Objectif visé :: Restituez mot pour mot le passage du texte sur les acquis immatériels qui commence par « Coca-Cola aurait pu, par » et se poursuit jusqu'à « le top management. ».

Texte à lire ::
◇ ◇ ◇ ◇ ◇ ◇ ◇

Pour gérer une image immatérielle, il faut prendre en compte un contenu, une signification.
Coca-Cola aurait pu, par exemple, investir dans une aide gratuite à des écoles pauvres de
Belgique et redonner ainsi à l’entreprise une image positive, parce que liée aux valeurs de la
marque: promotion sociale, égalité des cultures, égalité des chances, etc. Cet exemple nous
montre que même dans des entreprises qui semblent à priori éloignées de la production de
connaissance, les valeurs immatérielles sont de plus en plus importantes. La conséquence en a
été qu’en quelque temps, l’action Coca-Cola a perdu 50% de sa valeur sur le marché mondial,
et que le Président mondial de l’entreprise a été contraint de donner sa démission. Et après la
démission du Président, l'action a remonté. La sanction a été terrible pour le top management.
Il n'aurait peut-être pas eu le même sort il y a 10 ans.
2.10. Croissance de l'importance de la soutenabilité parmi les acquis immatériels
On le voit dans cet exemple, il y a une évolution assez rapide et importante. De plus en plus
les acquis immatériels externes prennent de l'importance. De plus en plus on commence à
parler de la responsabilité des entreprises vis-à-vis de l'environnement et de l'inclusion
sociale. L'importance relative de la soutenabilité environnementale et sociale augmente
énormément au sein des acquis immatériels. A tel point que l'on s'achemine vers une situation
où chaque entreprise, mais aussi chaque Municipalité, chaque région, et chaque Pays, sera de
plus en plus mis en demeure de démontrer au public de manière convaincante qu'elle (il)

◇ ◇ ◇ ◇ ◇ ◇ ◇

Données disponibles ::
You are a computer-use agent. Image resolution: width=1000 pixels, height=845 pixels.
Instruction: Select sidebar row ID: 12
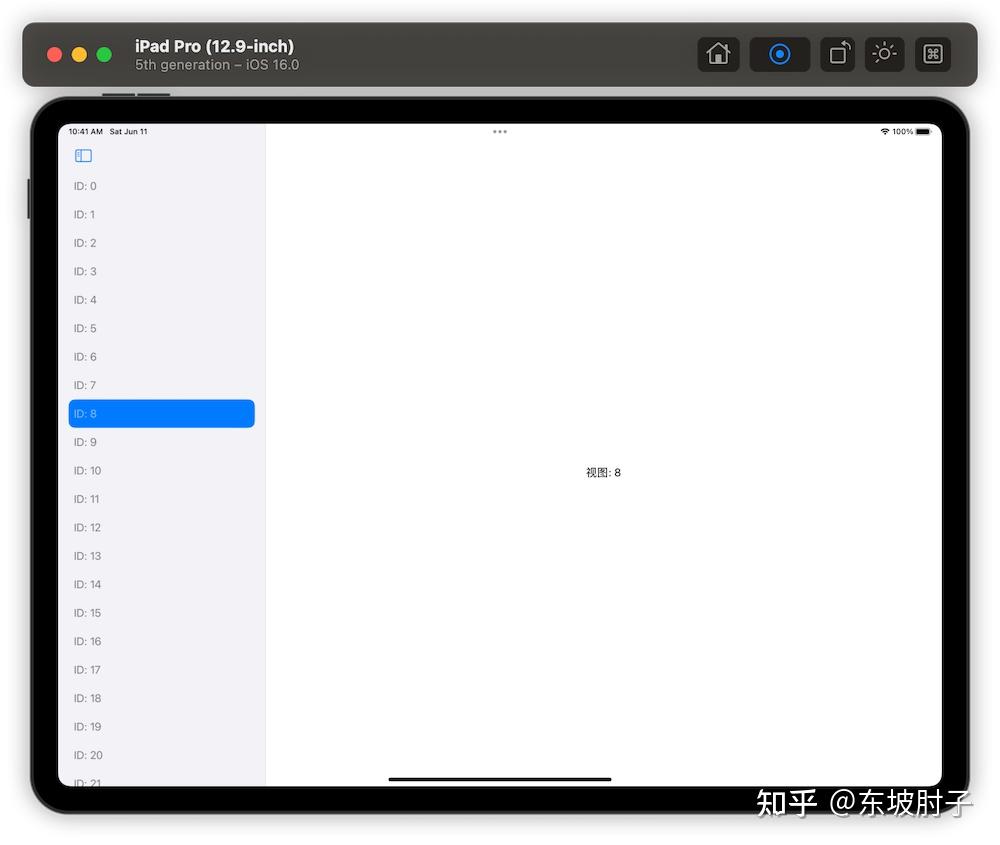click(x=160, y=527)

◇ ◇ ◇ ◇ ◇ ◇ ◇

Résultat attendu ::
Coca-Cola aurait pu, par exemple, investir dans une aide gratuite à des écoles pauvres de
Belgique et redonner ainsi à l’entreprise une image positive, parce que liée aux valeurs de la
marque: promotion sociale, égalité des cultures, égalité des chances, etc. Cet exemple nous
montre que même dans des entreprises qui semblent à priori éloignées de la production de
connaissance, les valeurs immatérielles sont de plus en plus importantes. La conséquence en a
été qu’en quelque temps, l’action Coca-Cola a perdu 50% de sa valeur sur le marché mondial,
et que le Président mondial de l’entreprise a été contraint de donner sa démission. Et après la
démission du Président, l'action a remonté. La sanction a été terrible pour le top management.